M. Dunoyer, j’ai regret de le mettre en si mauvaise compagnie, raisonne juste comme les communistes et les athées. Sans doute, disent-ils, la civilisation a marché ; sans doute la religion et la propriété ont eu leurs raisons d’existence : mais combien plus rapides eussent été nos progrès, sans les rois, sans les prêtres, sans la propriété, fondement de la famille ; sans cet effroyable dogme de la chute et de la nécessité de combattre la chair !… Inutiles regrets : les prohibitions furent en leur temps, comme la propriété, la monarchie et la religion, partie intégrante et nécessaire de la police des états, et l’une des conditions de leur prospérité. La question n’est donc pas seulement de discuter les prohibitions en elles-mêmes, mais aussi de savoir si leur destinée est accomplie : à quoi sert d’être membre d’une Académie des sciences morales, politiques et historiques, si l’ont méconnaît ces principes de la critique la plus vulgaire ?

M. Dunoyer accuse ensuite la divergence des intérêts créés par le système protecteur.
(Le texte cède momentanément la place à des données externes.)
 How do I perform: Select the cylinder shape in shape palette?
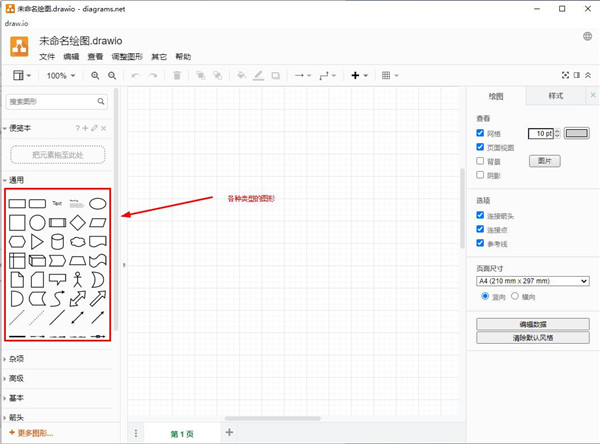click(58, 241)
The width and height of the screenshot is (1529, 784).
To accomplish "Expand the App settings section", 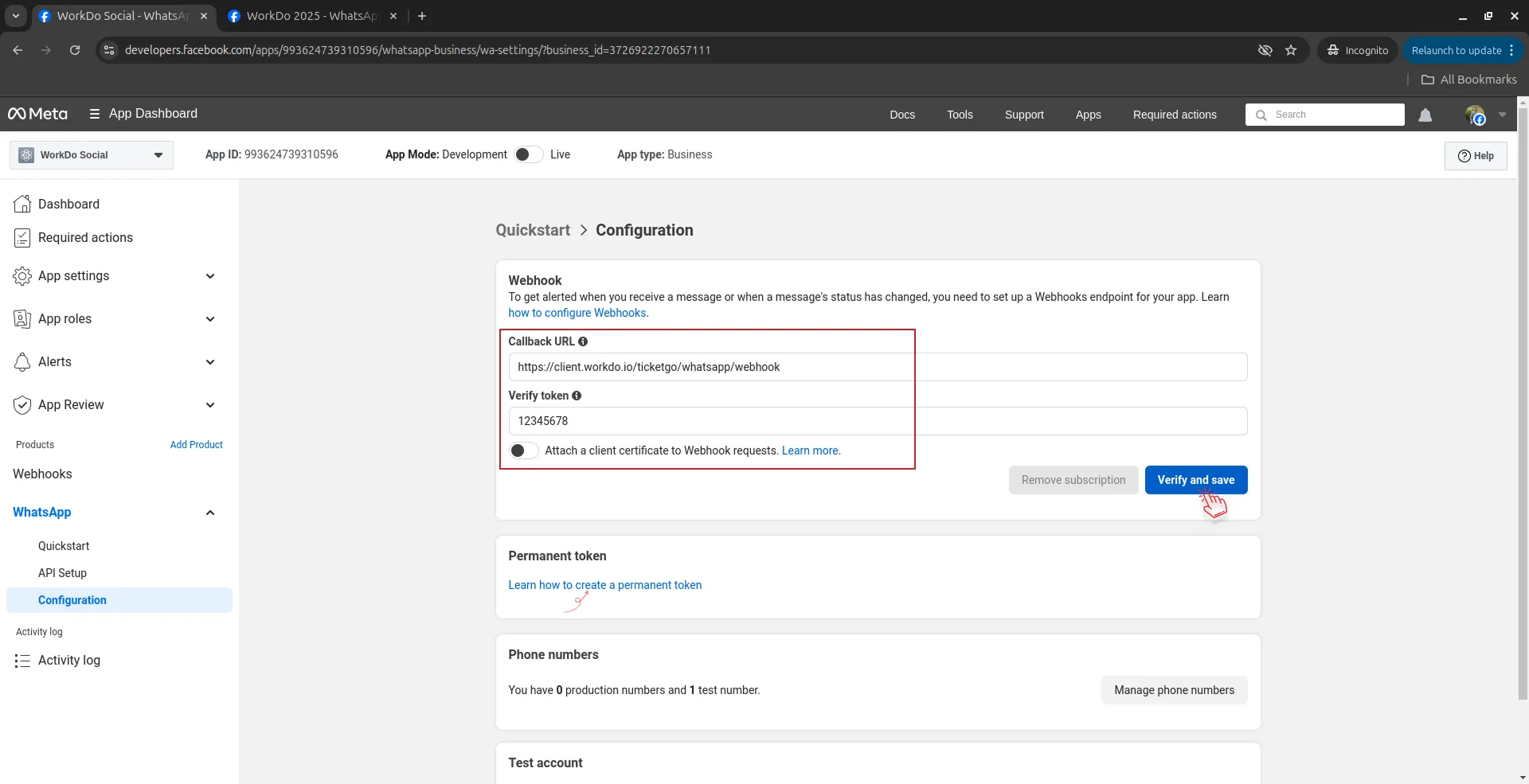I will coord(210,276).
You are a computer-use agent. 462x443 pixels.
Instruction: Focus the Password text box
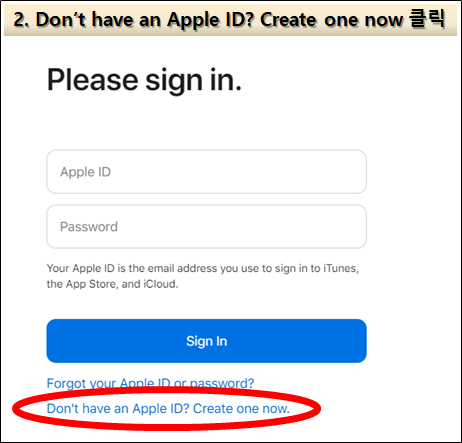206,226
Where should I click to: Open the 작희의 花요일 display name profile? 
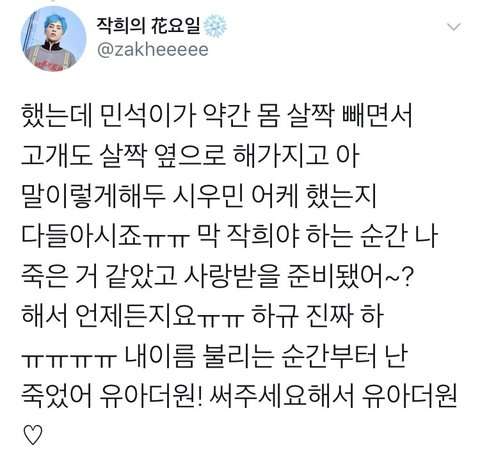point(149,25)
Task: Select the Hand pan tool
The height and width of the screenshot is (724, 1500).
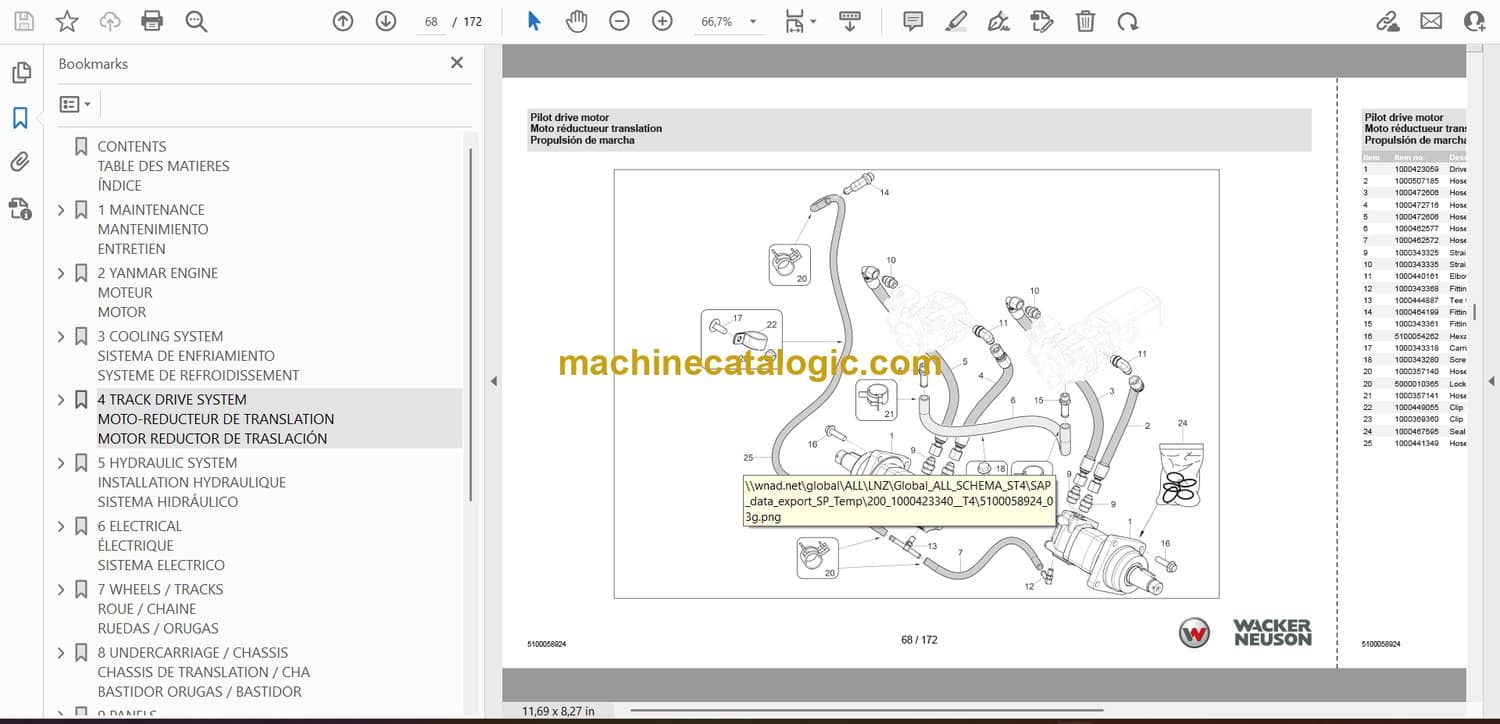Action: pos(576,21)
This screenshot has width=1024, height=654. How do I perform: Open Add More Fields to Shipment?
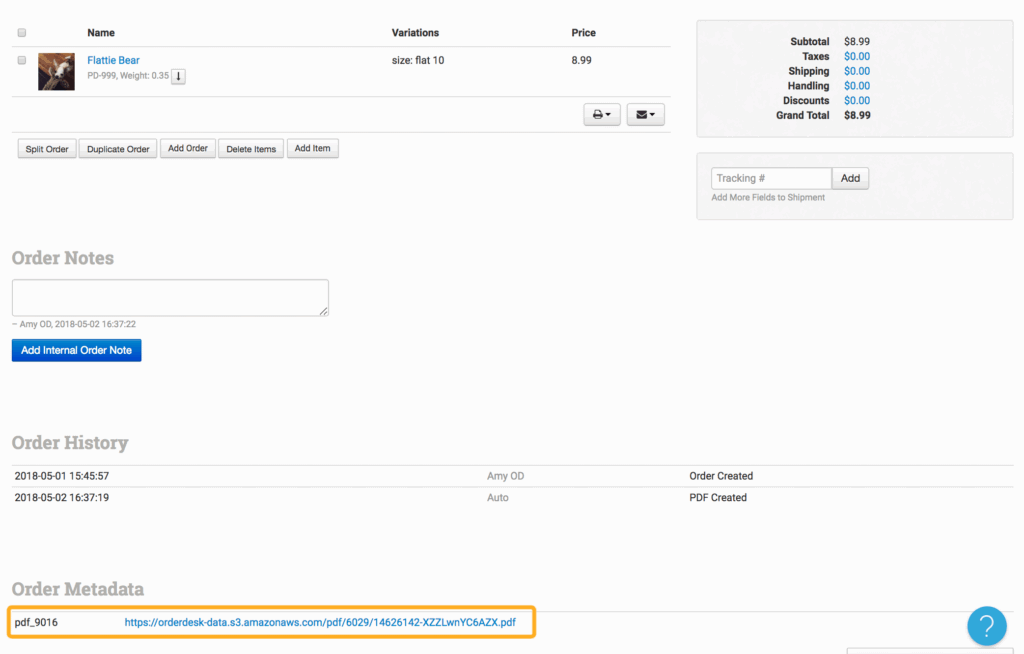click(768, 198)

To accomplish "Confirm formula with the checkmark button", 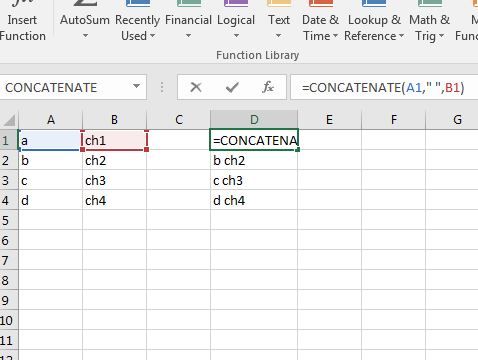I will tap(232, 87).
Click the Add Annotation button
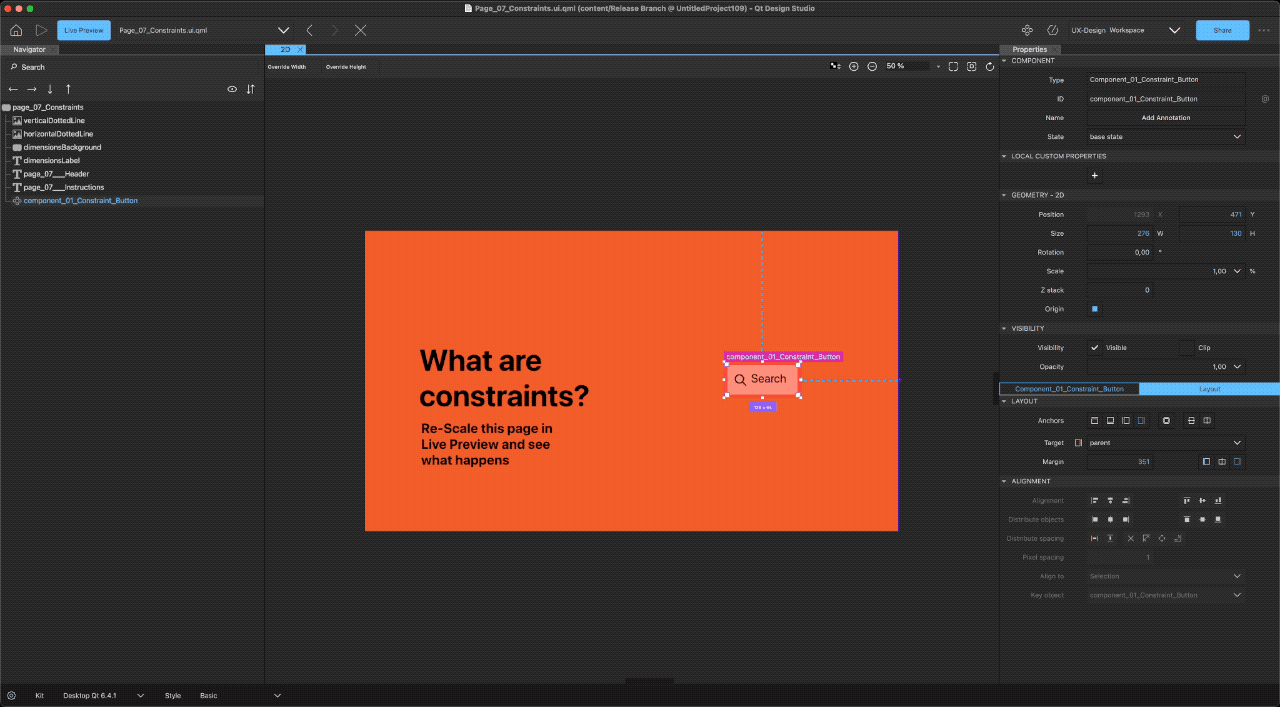The image size is (1280, 707). [1166, 118]
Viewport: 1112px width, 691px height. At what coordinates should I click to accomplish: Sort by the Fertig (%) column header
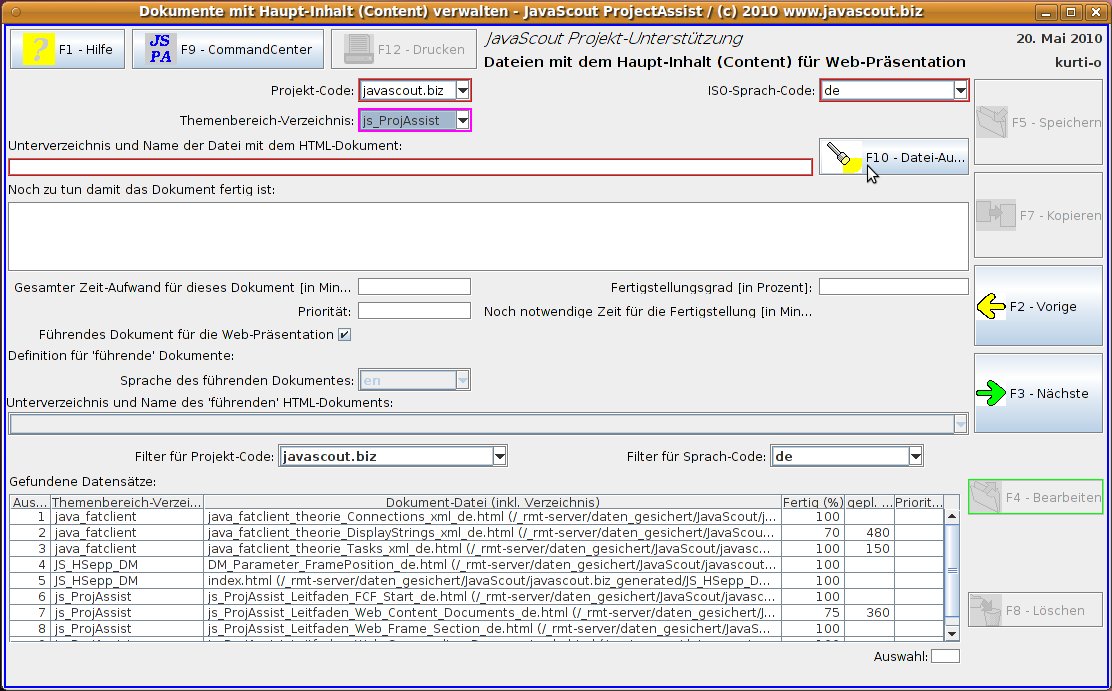click(812, 502)
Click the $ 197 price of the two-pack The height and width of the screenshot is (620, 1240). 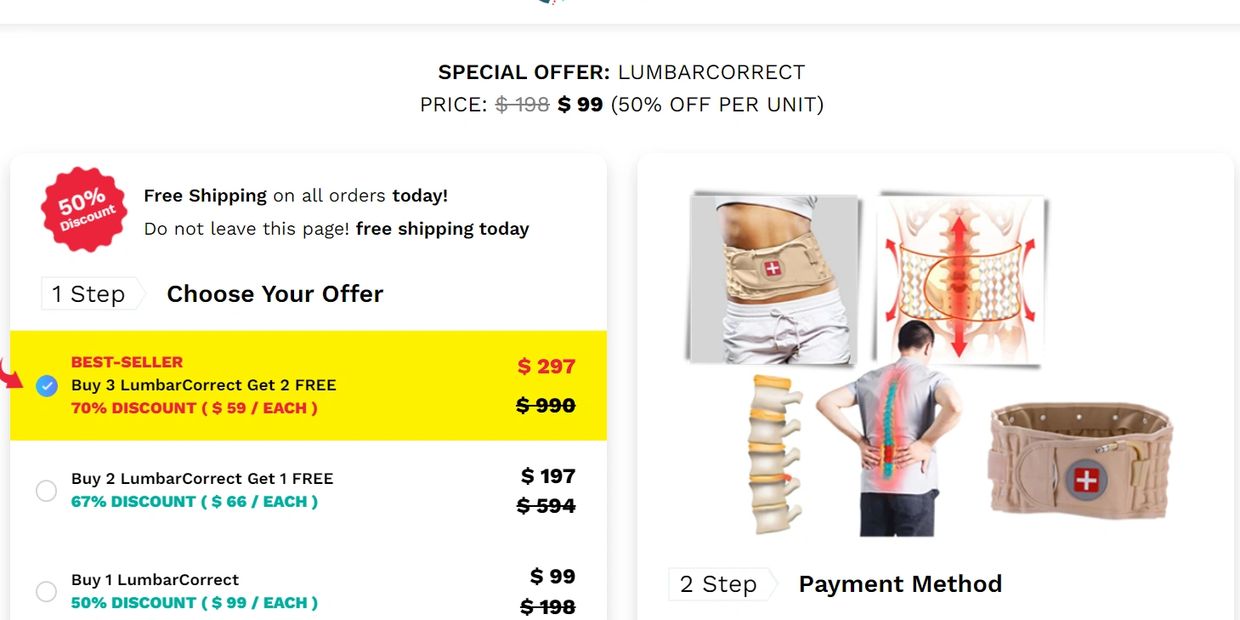click(548, 476)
C’est prendre la chose à rebours. La divergence des intérêts n’est pas née de la protection ; elle dérive de l’inégalité des conditions du travail et des monopoles ; elle est la cause, non l’effet, de l’établissement des douanes. Est-ce que les dépôts houillers et ferrugineux n’existaient pas en Angleterre, comme les plaines à blé en Pologne, comme la vigne dans le Bordelais et en Bourgogne, avant que les peuples songeassent à se protéger les uns contre les autres ?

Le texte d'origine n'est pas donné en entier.